Hereditary FVII deficiency is a rare autosomal recessive bleeding disorder commonly observed in Moroccan and Iranian Jewish patients due to the Ala244Val mutation, also found in the family described in this study. Heterozygotes for mutations in FVII are usually asymptomatic, with about 25%–75% FVII activity, similarly to the heterozygous family members II1, II2, II3, III1 (Table 3). However, the hemorrhagic diathesis in severely affected homozygotes or compound heterozygotes is variable and does not always correlate with the very low FVII activity documented. Therefore, the standard laboratory assays, such as PT and PT‐based FVII levels, cannot predict the risk of bleeding. This is also the case in our patients, presenting with very mild clinical manifestations despite the dramatic laboratory findings, suggesting that a low level of FVII, even 1%–2%, is sufficient to prevent bleeding. This is in line with the role of FVII in the coagulation cascade, mostly in the initiation step. However, total absence of FVII have been shown to be associated with life‐threatening hemorrhage in a neonate and FVII knockout mice frequently died from fatal hemorrhage soon after birth. It seems that the functional FVII levels determined with human placenta TF correlate better with the mild clinical severity of the proband.

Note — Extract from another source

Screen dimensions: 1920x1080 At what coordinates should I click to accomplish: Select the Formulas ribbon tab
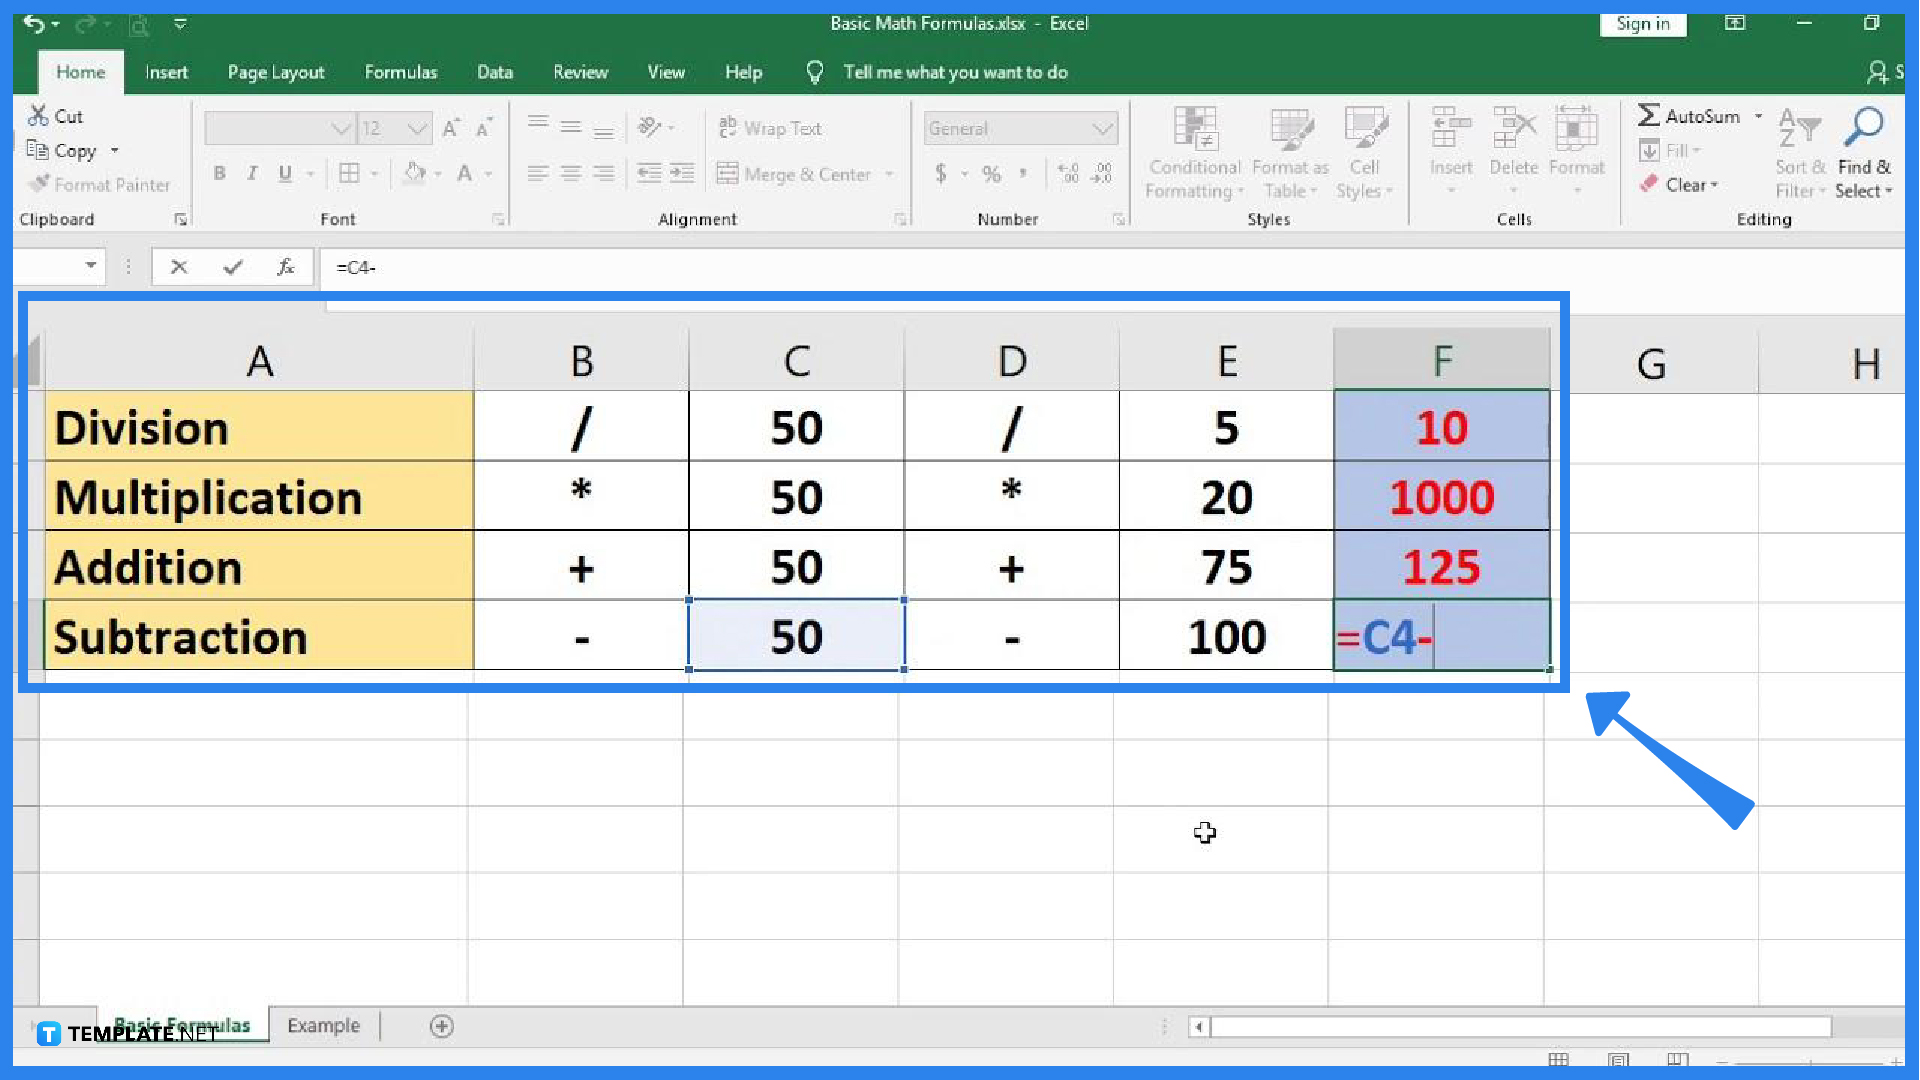[400, 71]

There was no effect of TF concentration on thrombin generation in plasma taken from a homozygote for the Carmel mutation, while a 2‐4‐fold lag time decrease was demonstrated in plasma of normal, heterozygous, or compound heterozygous individuals (Table 4). These results are in line with our previous study showing a pronounced shortening of thrombin generation lag time by increasing TF concentrations in plasma taken from a patient with 4% factor VII. Interestingly, in plasma taken from a patient with <1% factor VII, no thrombin generation was detected even when the TF concentration was elevated up to 5 pM, suggesting that thrombin generation is a highly sensitive assay as a tool for monitoring patients with factor VII deficiency and correlates with severe bleeding manifestation in patients with <1% functional FVII.

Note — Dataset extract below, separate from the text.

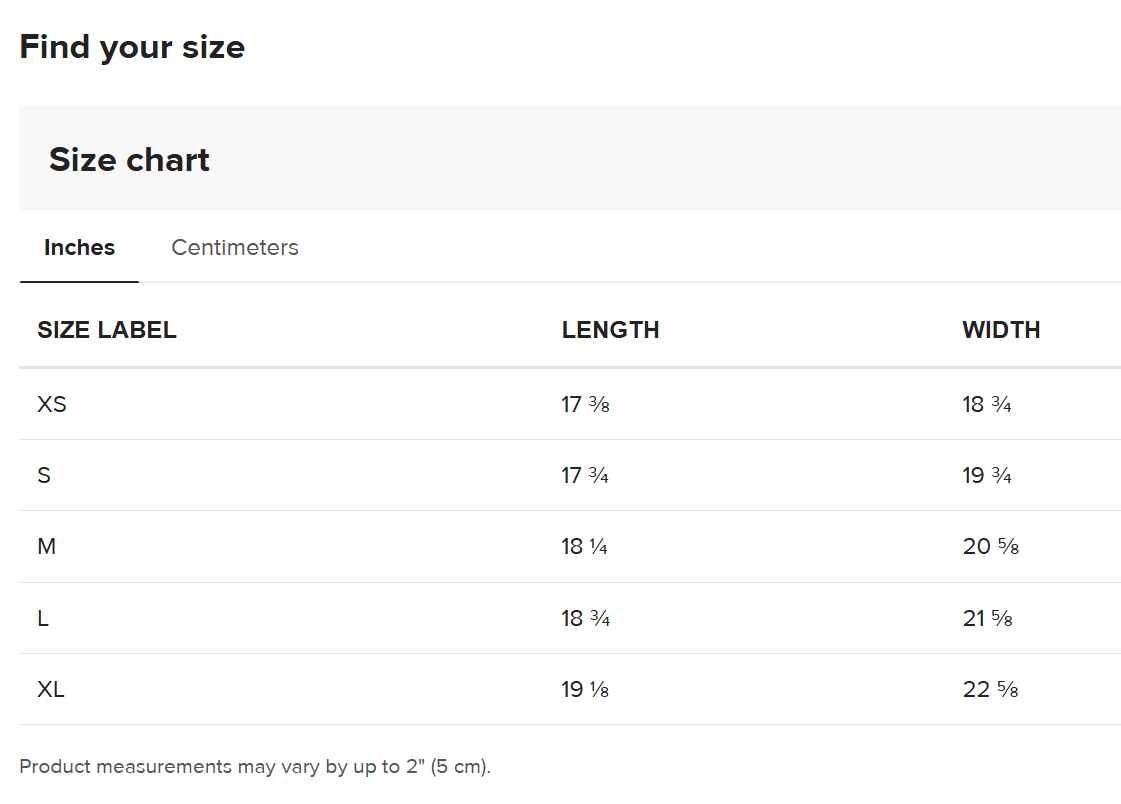1121x804 pixels.
Task: Click the XS width value 18 ¾
Action: [x=987, y=405]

Recently, in a publication of the Ad‐Hoc study group, a large cohort of patients with reduced FVII activity was genotyped. One of 123 patients was documented with an identical mutation; however, the phenotype, the functional study and the clinical manifestation are missing.

The inherent difficulty in measuring FVII activity in FVII mutants that affect the interaction with TF poses a significant diagnostic problem with clinical implications. To predict the incidence of bleeding in these patients, we need a reliable laboratory method that can separate between the innate FVII activity and the full activity in the presence of TF. In cases of novel genetic mutations in FVII, we suggest performing a thrombin generation assay to assess the bleeding tendency. This assay provided us with important information that was in concordance with the mild clinical manifestation of this genetic disorder. Given the bleeding tendency, we recommend screening for this mutation in subjects of Mediterranean origin with FVII deficiency.

RELATIONSHIP DISCLOSURE

The authors declare no conflict of interest.

AUTHOR CONTRIBUTION

AC and MP designed the research; NR, EM, TL, RD, and MB performed experiments; AC and MP analyzed data; and AC and NR wrote the paper. All authors reviewed the results and approved the final version of the manuscript.